(Deutsche Welle) -- China has approved the release of a film version of Peppa Pig to celebrate the Year of the Pig in 2019, despite the character being described as "subversive."
Co-produced by China's Alibaba Pictures and a Canadian production house, Peppa Pig Celebrates Chinese New Year will be released to coincide with the festival, which begins on February 5.
Since it was first broadcast in China in 2015, the children's character has become a 'superbrand' due to skyrocketing popularity that has spawned a collection of merchandise including toys, tattoos, and watches.

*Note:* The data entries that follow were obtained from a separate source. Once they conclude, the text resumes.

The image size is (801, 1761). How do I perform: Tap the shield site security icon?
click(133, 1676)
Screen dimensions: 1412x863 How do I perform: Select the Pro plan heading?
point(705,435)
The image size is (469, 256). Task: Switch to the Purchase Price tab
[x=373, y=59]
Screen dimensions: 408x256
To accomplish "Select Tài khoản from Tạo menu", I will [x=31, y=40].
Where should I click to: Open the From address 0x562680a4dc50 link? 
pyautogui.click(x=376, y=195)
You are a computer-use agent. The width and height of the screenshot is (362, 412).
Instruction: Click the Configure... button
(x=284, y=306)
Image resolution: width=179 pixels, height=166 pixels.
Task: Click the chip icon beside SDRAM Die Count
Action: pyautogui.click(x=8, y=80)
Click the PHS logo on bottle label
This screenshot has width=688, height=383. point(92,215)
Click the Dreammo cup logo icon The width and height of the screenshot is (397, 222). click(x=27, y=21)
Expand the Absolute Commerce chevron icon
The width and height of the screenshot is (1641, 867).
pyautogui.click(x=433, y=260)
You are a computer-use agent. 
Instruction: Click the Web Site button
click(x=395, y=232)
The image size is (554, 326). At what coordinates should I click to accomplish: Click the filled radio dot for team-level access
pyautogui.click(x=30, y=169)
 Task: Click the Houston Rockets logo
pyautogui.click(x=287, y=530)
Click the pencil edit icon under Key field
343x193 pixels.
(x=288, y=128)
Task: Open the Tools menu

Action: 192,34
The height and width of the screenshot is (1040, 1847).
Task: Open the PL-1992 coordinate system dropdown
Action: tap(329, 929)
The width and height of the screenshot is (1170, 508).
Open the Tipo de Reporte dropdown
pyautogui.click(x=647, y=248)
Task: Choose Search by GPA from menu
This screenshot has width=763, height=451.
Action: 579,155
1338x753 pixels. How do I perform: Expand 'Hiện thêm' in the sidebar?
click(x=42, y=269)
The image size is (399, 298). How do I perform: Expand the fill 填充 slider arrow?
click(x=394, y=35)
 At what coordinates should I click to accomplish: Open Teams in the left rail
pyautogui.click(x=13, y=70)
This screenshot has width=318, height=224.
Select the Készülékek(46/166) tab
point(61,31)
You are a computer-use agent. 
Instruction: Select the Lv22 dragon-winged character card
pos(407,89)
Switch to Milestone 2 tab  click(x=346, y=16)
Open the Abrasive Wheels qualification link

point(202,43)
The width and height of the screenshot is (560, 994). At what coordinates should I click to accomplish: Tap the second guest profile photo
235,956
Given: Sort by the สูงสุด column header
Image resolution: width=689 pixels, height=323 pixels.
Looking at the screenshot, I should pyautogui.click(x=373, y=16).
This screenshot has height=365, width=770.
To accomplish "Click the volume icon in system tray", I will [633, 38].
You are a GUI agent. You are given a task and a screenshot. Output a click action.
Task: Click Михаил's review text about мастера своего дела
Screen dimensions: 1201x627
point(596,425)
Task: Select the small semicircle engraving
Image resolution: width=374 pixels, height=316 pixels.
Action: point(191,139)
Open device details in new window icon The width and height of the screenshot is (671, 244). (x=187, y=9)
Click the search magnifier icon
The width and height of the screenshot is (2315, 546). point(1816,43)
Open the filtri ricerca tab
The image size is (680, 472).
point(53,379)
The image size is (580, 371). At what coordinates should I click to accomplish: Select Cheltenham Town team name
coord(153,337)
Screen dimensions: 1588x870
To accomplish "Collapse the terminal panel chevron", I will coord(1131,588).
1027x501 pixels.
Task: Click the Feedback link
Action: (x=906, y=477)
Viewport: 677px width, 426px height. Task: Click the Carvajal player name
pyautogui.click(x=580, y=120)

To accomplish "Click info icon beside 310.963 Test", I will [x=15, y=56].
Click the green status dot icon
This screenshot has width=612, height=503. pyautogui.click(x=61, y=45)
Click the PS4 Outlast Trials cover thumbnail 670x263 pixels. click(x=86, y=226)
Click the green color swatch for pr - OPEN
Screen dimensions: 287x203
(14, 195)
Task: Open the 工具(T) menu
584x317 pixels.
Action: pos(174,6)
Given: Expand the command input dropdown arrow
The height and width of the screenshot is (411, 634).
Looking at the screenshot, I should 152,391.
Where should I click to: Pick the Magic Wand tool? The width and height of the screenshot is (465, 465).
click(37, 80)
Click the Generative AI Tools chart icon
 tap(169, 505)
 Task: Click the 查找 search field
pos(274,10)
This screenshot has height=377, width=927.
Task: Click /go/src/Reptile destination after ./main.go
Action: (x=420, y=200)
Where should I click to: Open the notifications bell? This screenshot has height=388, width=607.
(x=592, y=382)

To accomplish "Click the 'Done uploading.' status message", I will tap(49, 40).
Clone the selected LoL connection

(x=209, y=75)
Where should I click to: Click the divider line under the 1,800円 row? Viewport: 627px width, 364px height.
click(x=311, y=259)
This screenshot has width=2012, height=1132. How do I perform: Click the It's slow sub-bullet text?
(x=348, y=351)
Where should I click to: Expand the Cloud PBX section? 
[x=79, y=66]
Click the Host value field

Chinese media said the new film is the first cartoon in China to have been shot live, featuring a large human cast, including several Chinese household names.
New characters introduced
It will also introduce two new characters named "Jiaozi" or dumpling and "Tang yuan" or glutinous rice ball — two popular Chinese New Year items. The film also includes several Chinese New Year customs such as a dragon parade and fireworks, state-run China Daily reported
The release, however, is likely to cause embarrassment for senior cultural figures in China's ruling Communist Party, who in May used local media to denounce the porky character as a disruptive influence on slackers.
The state-run Global Times described fans of the show who post Peppa Pig memes and make jokes as those who "run counter to the mainstream value and are usually poorly educated with no stable job."
"They are unruly slackers roaming around and the antithesis of the young generation the (Communist) party tries to cultivate."
Online videos removed
As a result of the furor, some 30,000 video clips of the cartoon were removed from the popular Douyin video-sharing platform, and the #PeppaPig hashtag was also banned from the site.
An increase in online memes featuring the children's character in pornographic or violent contexts is thought to have helped fuel the reaction.
Peppa Pig isn't the first Western cartoon character to be met with opposition in China. In August, a new Winnie the Pooh movie was banned after some internet users compared the fictional bear to Chinese President Xi Jinping.
China has increased online censorship following the passing of a cybersecurity law, which rights groups say has led to tighter controls on what the public can see and say online.